**Consegna 1**.
Ricopia alla lettera tutto ciò che va dall'inizio delle voci salvate fino alla riga che contiene "Looking at the screenshot, I should 237,139.", estremi inclusi. Nella risposta tralascia le immagini.

**Pagina**.
La Legge 17 dicembre 2021 n. 215 ha modificato il comma 7 dell’art. 37 riferito al T.U. sicurezza (D.lgs 81/08 e s.m.i.) introducendo l’obbligo formativo per il datore di lavoro. Pertanto, il comma 7 citato assume la seguente formulazione “Il datore di lavoro, i dirigenti e i preposti ricevono un’adeguata e specifica formazione e un aggiornamento periodico in relazione ai propri compiti in materia di salute e sicurezza sul lavoro, secondo quanto previsto dall’accordo di cui al comma 2, secondo periodo”
Di rimando il comma 2 dello stesso articolo riporta “La durata, i contenuti minimi e le modalità della formazione di cui al comma 1 sono definiti mediante accordo in sede di Conferenza permanente per i rapporti tra lo Stato, le regioni e le province autonome di Trento e di Bolzano adottato, previa consultazione delle parti sociali, entro il termine di dodici mesi dalla data di entrata in vigore del presente decreto legislativo.

[Voci salvate]
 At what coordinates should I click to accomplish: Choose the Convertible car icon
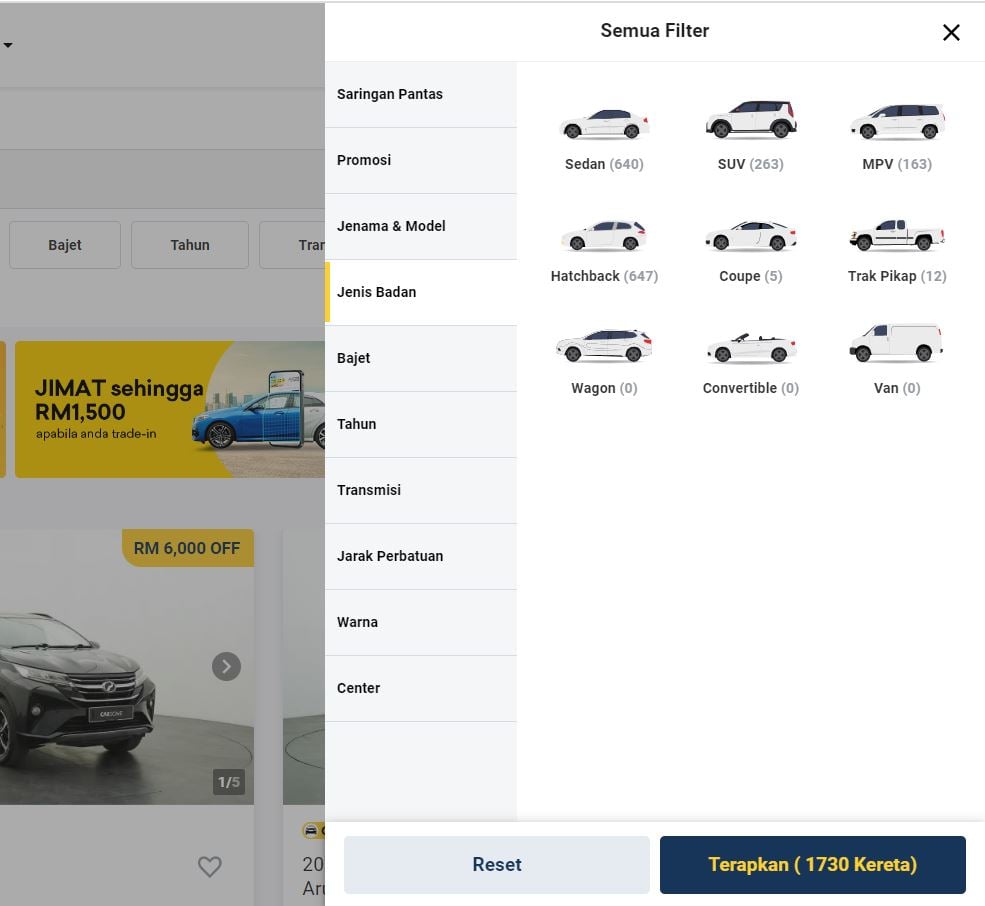click(751, 348)
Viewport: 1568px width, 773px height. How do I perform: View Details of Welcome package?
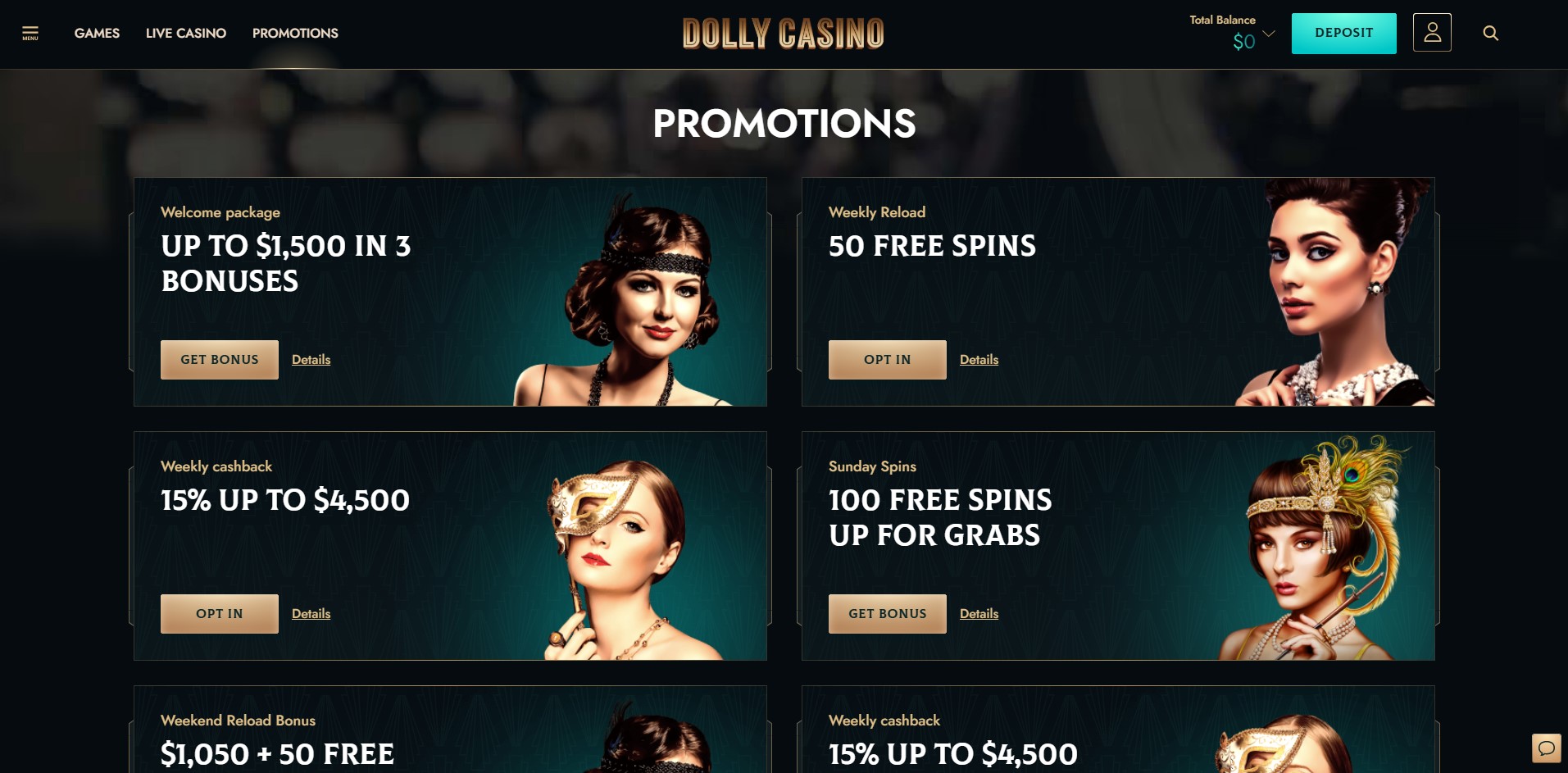tap(311, 360)
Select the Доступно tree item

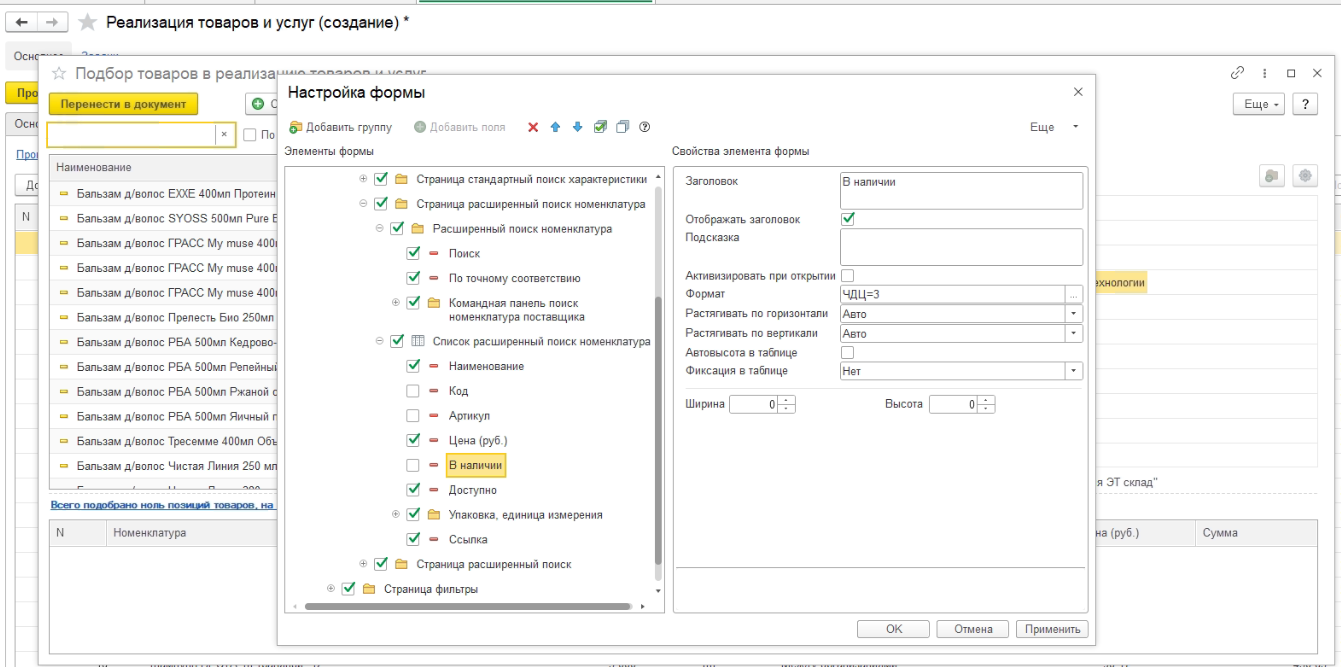(x=472, y=490)
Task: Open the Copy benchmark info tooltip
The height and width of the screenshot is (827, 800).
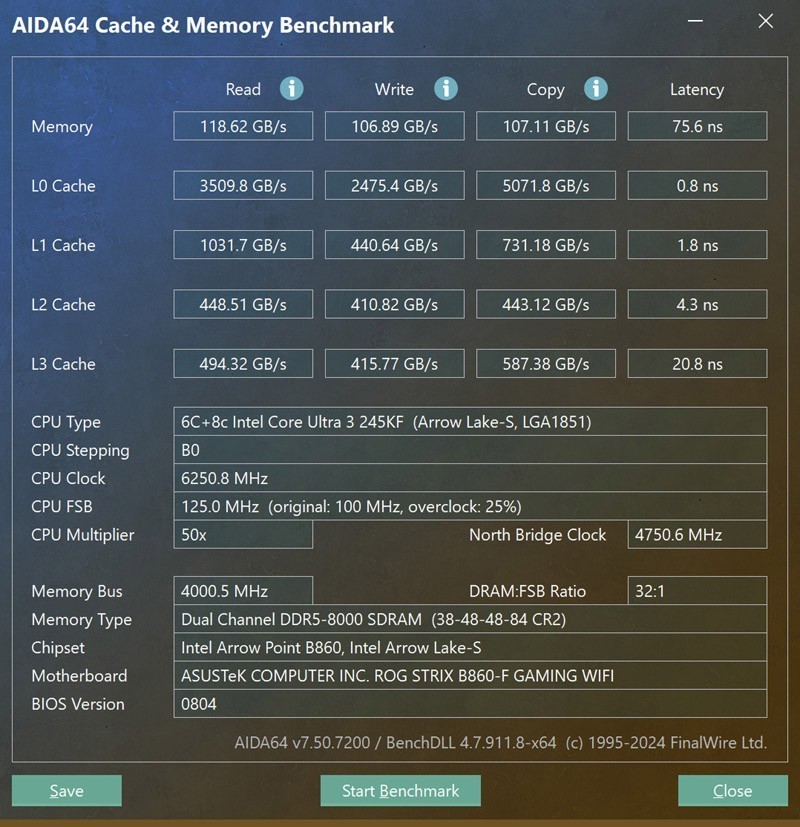Action: click(x=596, y=89)
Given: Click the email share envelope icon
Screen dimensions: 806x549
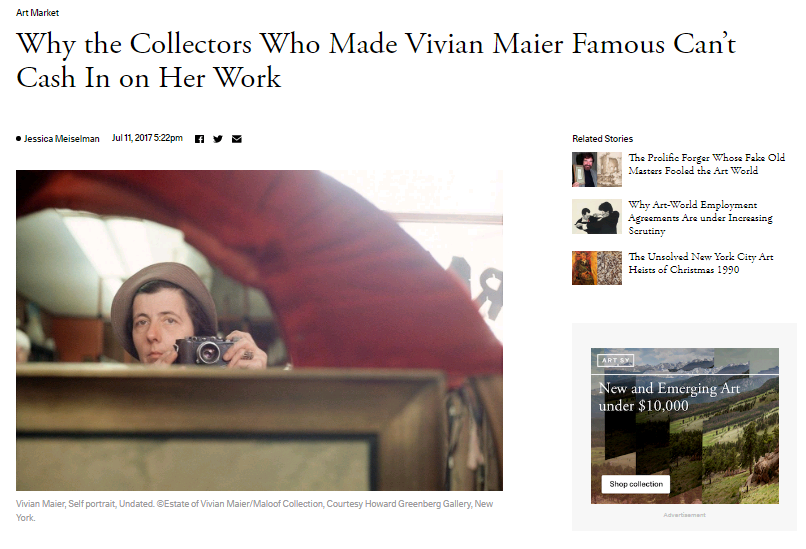Looking at the screenshot, I should 237,139.
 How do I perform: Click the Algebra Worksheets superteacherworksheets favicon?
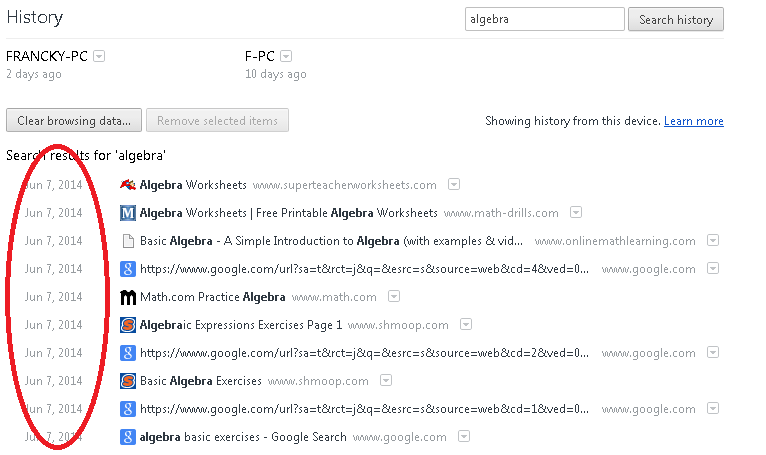128,185
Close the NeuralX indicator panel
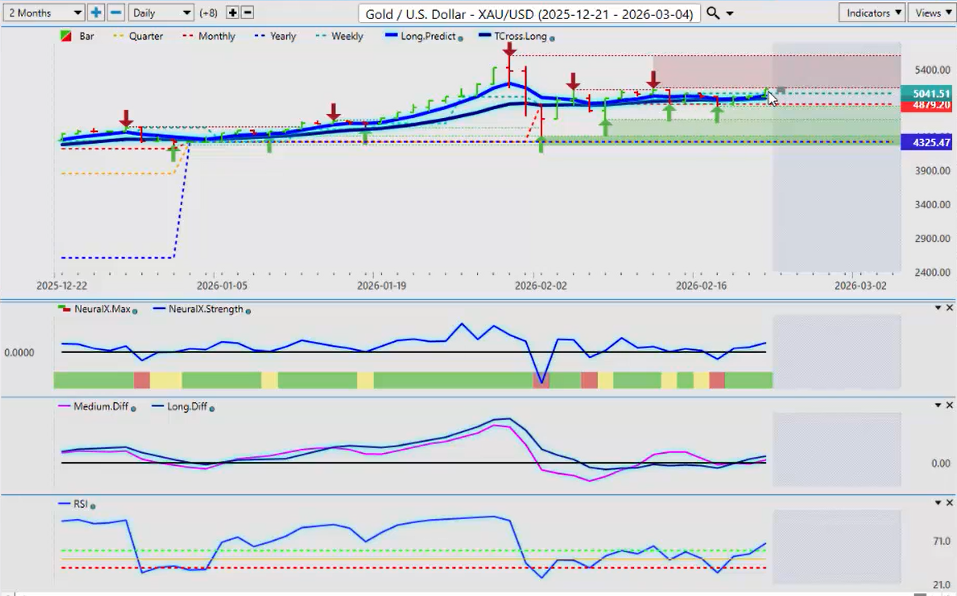Image resolution: width=957 pixels, height=596 pixels. click(949, 308)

**Consegna 2**.
Traduci in inglese questa frase del testo sulla formazione del datore di lavoro: "La Legge 17 dicembre 2021 n. 215 ha modificato il comma 7 dell’art. 37 riferito al T.U. sicurezza (D.lgs 81/08 e s.m.i.) introducendo l’obbligo formativo per il datore di lavoro."

**Risposta completa 1**.
 At what coordinates should I click to accomplish: Choose the Convertible car icon
click(751, 348)
Viewport: 1568px width, 773px height. How do I perform: View Details of Welcome package?
tap(311, 360)
Select the Доступно tree item

(x=472, y=490)
Task: Open the Copy benchmark info tooltip
The height and width of the screenshot is (827, 800).
Action: click(x=596, y=89)
Given: Click the email share envelope icon
Screen dimensions: 806x549
Looking at the screenshot, I should 237,139.

**Risposta completa 2**.
Law No. 215 of December 17, 2021 amended paragraph 7 of Article 37 of the Consolidated Safety Act (Legislative Decree 81/08 as subsequently amended and supplemented), introducing a training obligation for the employer.